Itália declara alerta vermelho para onda de calor em Roma e outras quatro cidades
O Ministério da Saúde da Itália declarou, nesta quinta-feira (28), “alerta vermelho”, ou nível 3 (o nível mais alto), nas cidades de Roma, Florença, Bolonha, Turim e Brescia, devido a uma onda de calor que afeta a Europa nesta semana.
As temperaturas, incomuns para o final de maio, devem atingir até 31°C em Turim (norte da Itália); 32°C em Florença e Brescia (ao leste de Milão); 33ºC em Bolonha (com uma sensação térmica de 35°C); e 31°C em Roma, no centro da península.

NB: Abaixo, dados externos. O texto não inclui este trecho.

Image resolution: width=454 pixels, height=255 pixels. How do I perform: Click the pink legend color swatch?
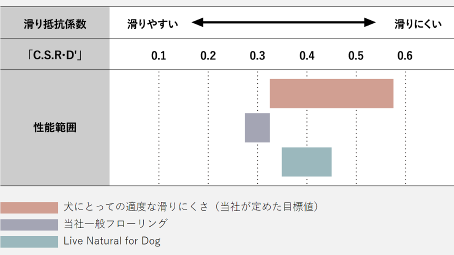(x=29, y=208)
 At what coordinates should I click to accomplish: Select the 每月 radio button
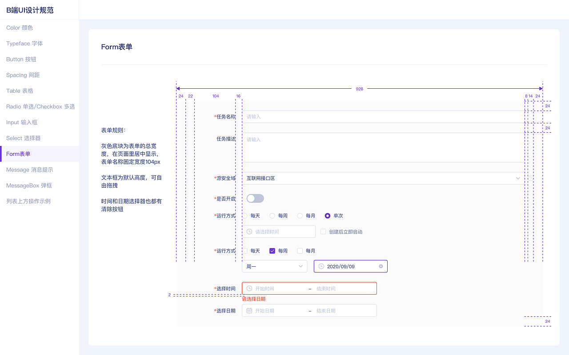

O nível 3 indica “uma situação de emergência (onda de calor) capaz de causar efeitos nocivos à saúde em indivíduos saudáveis e ativos, e não apenas em grupos de risco, como idosos, crianças pequenas e pessoas com doenças crônicas”, esclareceu o Ministério.
Esse nível máximo de alerta é acionado quando altas temperaturas e condições meteorológicas específicas persistem por três dias consecutivos ou mais.
Desde 25 de maio, o Ministério da Saúde da Itália emite um boletim diário referente a esse fenômeno de calor, avaliando a situação em 27 cidades italianas com previsões que abrangem as próximas 24, 48 e 72 horas.
“Está muito, muito calor. Estamos suando bastante”, disseram à AFPTV Nana Martínez García e María Ángeles Mellinas Tello, duas turistas espanholas, que afirmaram estar “bebendo muita água” e “sempre procurando sombra” quando possível.
“E chapéus. Chapéus são essenciais!”, acrescentaram.
Josh Ren, um turista americano, também adaptou sua rotina às altas temperaturas.
“Acordar cedo, começar as coisas mais cedo, fazer pausas frequentes… ir a museus, ficar em ambientes fechados um pouco mais durante as horas mais quentes…”, enumerou.
Desde o início desta semana, a Europa tem vivenciado uma onda de calor sem precedentes e precoce para maio, um mês de primavera, a qual tem afetado particularmente França, Reino Unido e Itália.
Este fenômeno, batizado por especialistas de “cúpula de calor”, traz ar quente do norte da África, que permanece aprisionado sob um sistema de alta pressão sobre a Europa Ocidental; isso resulta em temperaturas típicas do verão, que tem início em 21 de junho no continente europeu.
Cientistas apontam que as mudanças climáticas induzidas pelo ser humano intensificam eventos climáticos extremos, assim como ondas de calor, secas e enchentes.